Published: 09:00, 16 May 2014
| Updated: 23:01, 27 February 2018
Like many sports fans Peter Barber is looking forward to watching this summer’s Commonwealth Games in Glasgow.
Fifty-six years ago the 81 year old from Wilmington was in the Games himself when they were held in Cardiff and he still takes part in competitive sport.
When he was 60 he broke the British Masters Record for the hammer throw, came second in the hammer in an Australian national athletics championship, ran two London Marathons, won a Kent athletics championships medal, represented his country in masters championships across Europe and ran against Roger Bannister in front of crowds at the White City Stadium in London.
His first foray into running was in 1951 when, aged 17, he beat 400 other runners to win the Southern Counties Youth Cross Country race in Eastbourne.
He said: “From then on I said ‘Football?
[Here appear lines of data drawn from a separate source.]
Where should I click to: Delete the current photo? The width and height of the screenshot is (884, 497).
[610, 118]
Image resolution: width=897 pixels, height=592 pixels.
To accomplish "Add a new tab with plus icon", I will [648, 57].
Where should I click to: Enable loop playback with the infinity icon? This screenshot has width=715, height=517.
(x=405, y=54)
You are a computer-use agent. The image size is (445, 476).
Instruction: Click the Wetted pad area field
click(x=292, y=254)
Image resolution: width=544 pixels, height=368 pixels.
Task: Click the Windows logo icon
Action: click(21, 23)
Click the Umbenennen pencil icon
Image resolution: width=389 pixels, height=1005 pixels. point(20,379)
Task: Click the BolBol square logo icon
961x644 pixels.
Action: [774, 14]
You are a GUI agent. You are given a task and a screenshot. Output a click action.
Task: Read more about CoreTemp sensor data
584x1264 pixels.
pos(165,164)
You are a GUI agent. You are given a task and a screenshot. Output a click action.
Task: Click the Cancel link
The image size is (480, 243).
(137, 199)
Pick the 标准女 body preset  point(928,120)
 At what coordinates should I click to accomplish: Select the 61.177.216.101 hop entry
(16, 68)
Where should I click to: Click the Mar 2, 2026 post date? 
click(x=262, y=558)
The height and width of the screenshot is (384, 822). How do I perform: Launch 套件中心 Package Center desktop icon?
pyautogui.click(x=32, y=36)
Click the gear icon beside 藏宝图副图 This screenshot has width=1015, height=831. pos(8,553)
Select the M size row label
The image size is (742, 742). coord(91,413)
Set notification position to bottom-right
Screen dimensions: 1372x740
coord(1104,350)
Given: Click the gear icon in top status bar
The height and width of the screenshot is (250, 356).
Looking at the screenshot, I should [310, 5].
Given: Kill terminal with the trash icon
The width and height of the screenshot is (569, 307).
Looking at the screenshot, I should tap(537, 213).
Forget it’. Athletics and running is your game.”
Mr Barber has been involved in sport for decades and played rugby for Gravesend Rugby Football Club in the 1960s.
He still practises the hammer throw, shot put and javelin and is hoping to represent Great Britain in the hammer in Turkey at the European Veterans Championships in August.
He said: “Each year I say ‘I think I’ve done my share of athletics and I’m going to retire’ but then I meet up with a couple of friends and they say ‘no you’ve got to keep going and keep fit.
"Don’t keep going to break records, just do it for your own personal bests’.
“The camaraderie is very good. You’re not throwing on your own. You’re all competing against each other, the adrenaline is running through your body and when the hammer flies out it feels good.”
Preparation for sporting events nowadays is all-important.
Whether it is football, athletics or any other competition, sports scientists and nutritionists spend hours making sure athletes are in the best shape.
However, when Mr Barber started out running for Darnley Athletics Club in Central Avenue, Gravesend, as a young man, the only thing he had after practice was apple juice and a hot bath.
Even now the veteran said that his secret to success was simple.
He said: “I don’t eat fatty foods and I keep away from junk food. I just eat healthily, train and enjoy it.”
Mr Barber said that representing his country was a wonderful feeling but he was never overcome by the sense of occasion.
He said:“I take it in my stride. I’ve found I have a gift for athletics.”